Serif PagePlus – indesign for the masses

47. pageplus.jpgFor someone who wants to do a simple design task… make a tennis club newsletter, advertise yoghurts, or create birthday invitations – spending £684 on Adobe Indesign for is out of the question.

Kids will always download illegal copies of Adobe software but for someone who doesn’t want to break the law – or the bank either, Serif products are a good compromise. Serif is a small British company who are niggling Adobe from underneath.
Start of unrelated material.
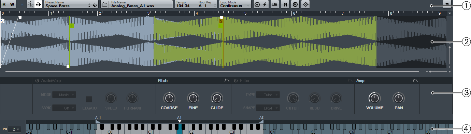The width and height of the screenshot is (471, 134).
Task: Toggle AudioWarp power switch
Action: pyautogui.click(x=37, y=81)
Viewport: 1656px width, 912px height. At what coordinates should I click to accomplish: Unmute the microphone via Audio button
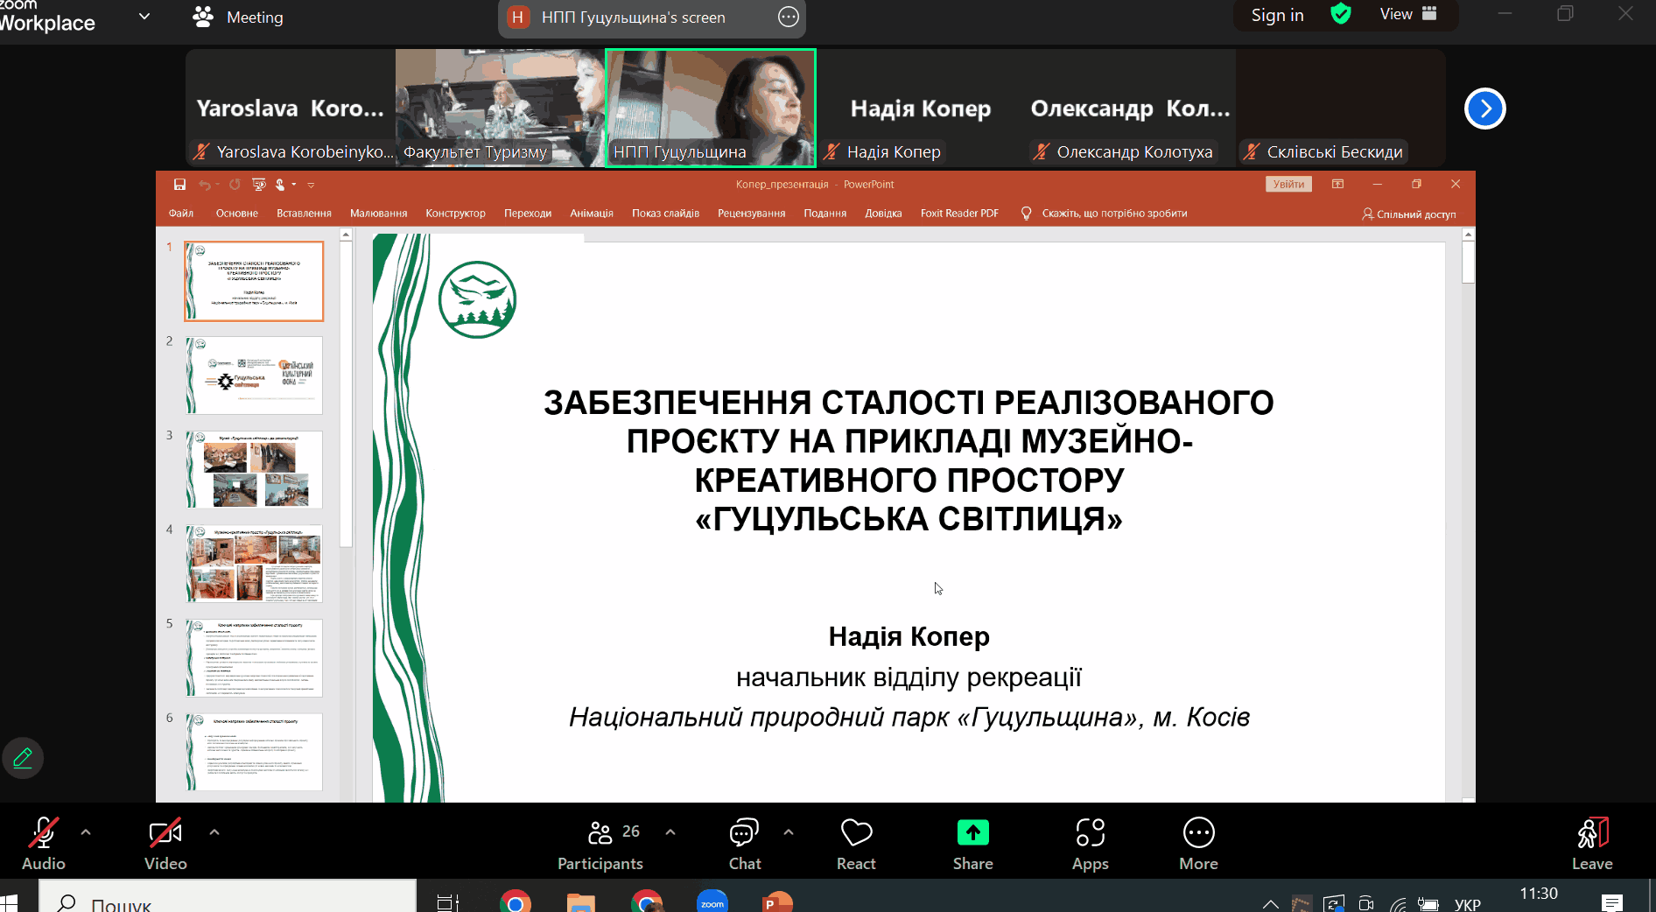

Signature product PagePlus a desktop publisher you can use to design publications like brochures or newsletters, came out in its fourth edition a couple of weeks ago. Serif claim it has 85% the functionality of Indesign at about 11% of the price. We take a quick look at the rice and the product..

Follow on after the jump

The Price
This is Serif’s killer card. Let’s stack it up against Adobe:

Image editing

Serif Photoplus – £79.99
Adobe Photoshop (extended) – £953.30

Desktop Publishing
Serif PagePlus – £79.99
Adobe Indesign – £684.25

Web Publishing
Serif Webplus – £59.99
Adobe Dreamweaver – £408.25

Video Editing
MoviePlus – £59.99
Adobe Premiere Pro – £757.85

Those are all Adobe’s latest CS4 range but even earlier versions like Photoshop CS3 are going for £459.99 on Amazon

The Product:
I road-tested PagePlus X4 – their flagship product. Webplus (for designing simple websites) is their best-seller.
What you can do on PagePlus X4:
– design paper publications: flyers, posters, brochures..
– edit pictures
– make simple web pages

Serif claim their products are up to professional standards.. and heck they design their own publicity material with it – but it’s aimed squarely at the amateur user: homes and small businesses.
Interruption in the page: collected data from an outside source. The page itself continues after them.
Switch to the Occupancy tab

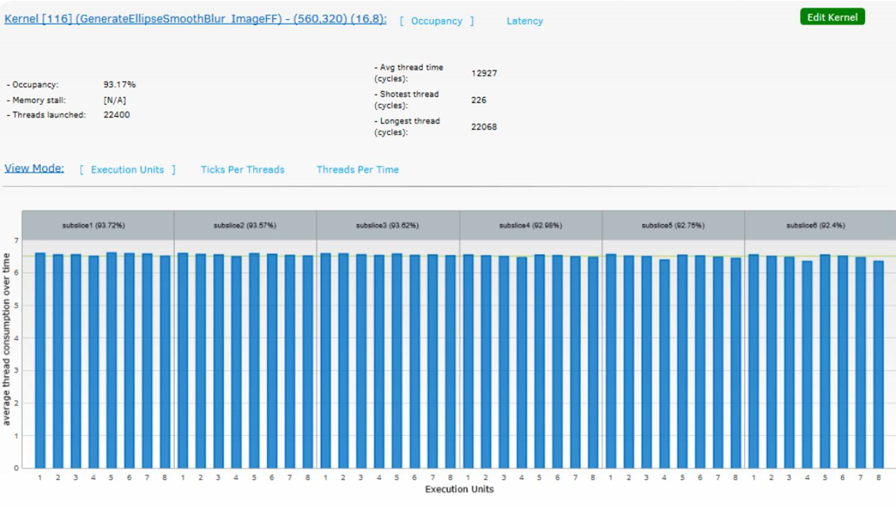click(x=436, y=21)
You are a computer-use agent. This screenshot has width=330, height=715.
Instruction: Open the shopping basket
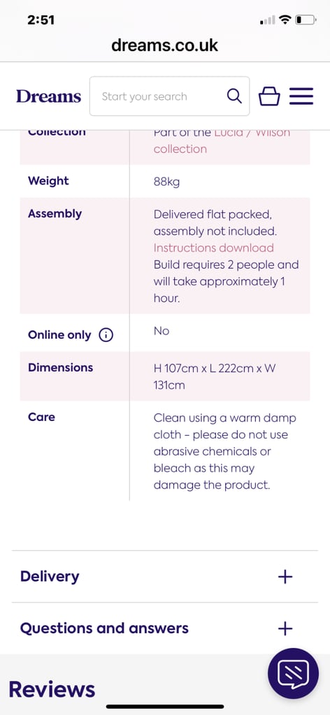tap(269, 96)
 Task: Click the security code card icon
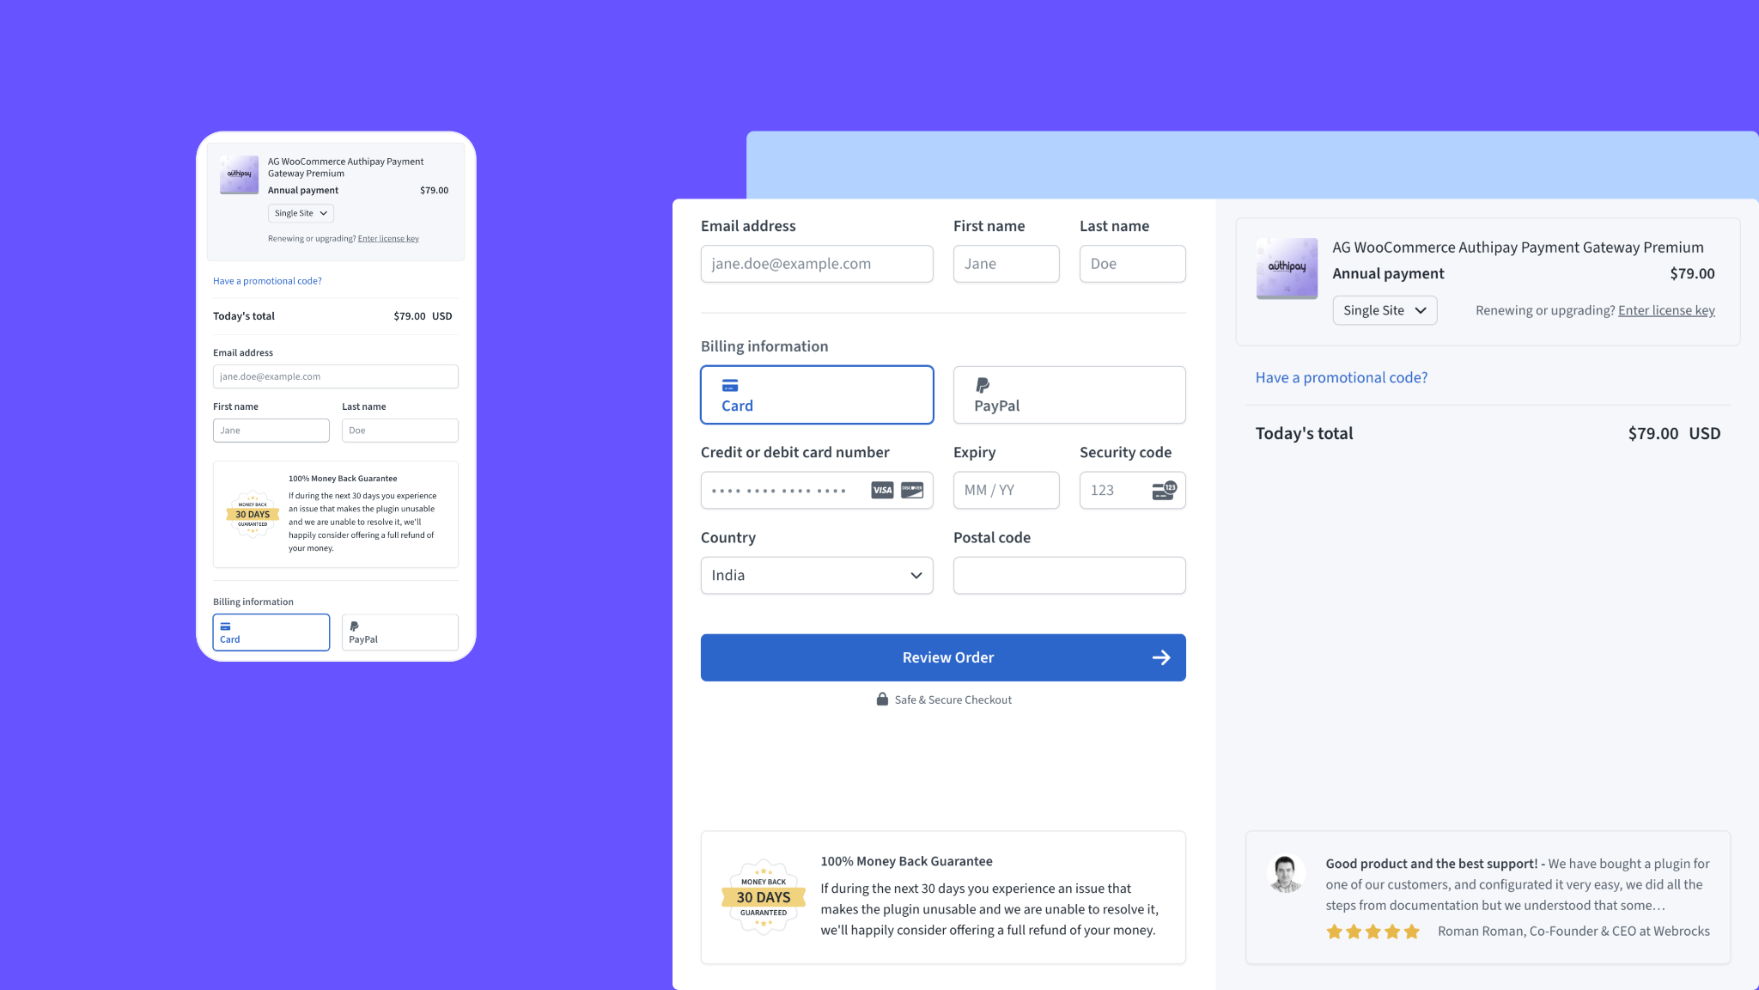(1162, 490)
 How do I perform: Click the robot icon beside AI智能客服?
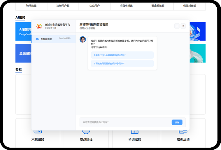[x=37, y=39]

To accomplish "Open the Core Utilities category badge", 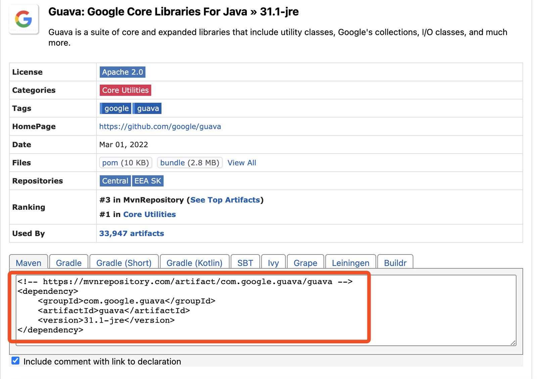I will pos(126,90).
Serif products like PagePlus offer a lot of templates – good for first-timers because they’re easy to use, obviously not a feature you’d appreciate if you’re a top graphic designer.

47, serif.jpg

Naturally they lack the finer tools that you find tucked deep in I find that on Photoshop and Dreamweaver there are reams of functions that I barely use or even understand. So the stripped-down Serif works just fine.
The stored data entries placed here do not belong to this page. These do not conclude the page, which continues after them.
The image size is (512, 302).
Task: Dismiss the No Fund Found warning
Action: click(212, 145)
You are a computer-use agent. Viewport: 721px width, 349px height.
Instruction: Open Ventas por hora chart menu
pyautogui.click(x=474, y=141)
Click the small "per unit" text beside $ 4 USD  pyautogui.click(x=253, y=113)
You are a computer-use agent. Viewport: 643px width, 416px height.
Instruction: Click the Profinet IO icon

I find it off-putting that the design on their own products, cd cases for example, look a bit like they’ve been jammed together as part of a bad power point presentation. And yes the templates offered up in PagePlus are corporate-schmorporate complete with photos of women doing that I’m-in-an-ad look. But Serif aren’t there to design – they just make the software – and the artistic side is up to you.

To anyone with experience of design programmes, the tools and control panel are totally straightforward. To a newbie I think the controls would be relatively easy to understand. Explanation bubbles pop up when you hover your mouse over tools and trickier bits like publishing to the web and converting to pdf are simply options in the File menu.

Usefully, PagePlus allows you to bring pdfs into the programme and play around with them, including copying and pasting from them. Not something you can do on Adobe Indesign. PC Advisor likes the anchoring functions.

I sense there are a whole load of amateur dramatics clubs that will suddenly have better websites if this takes off properly.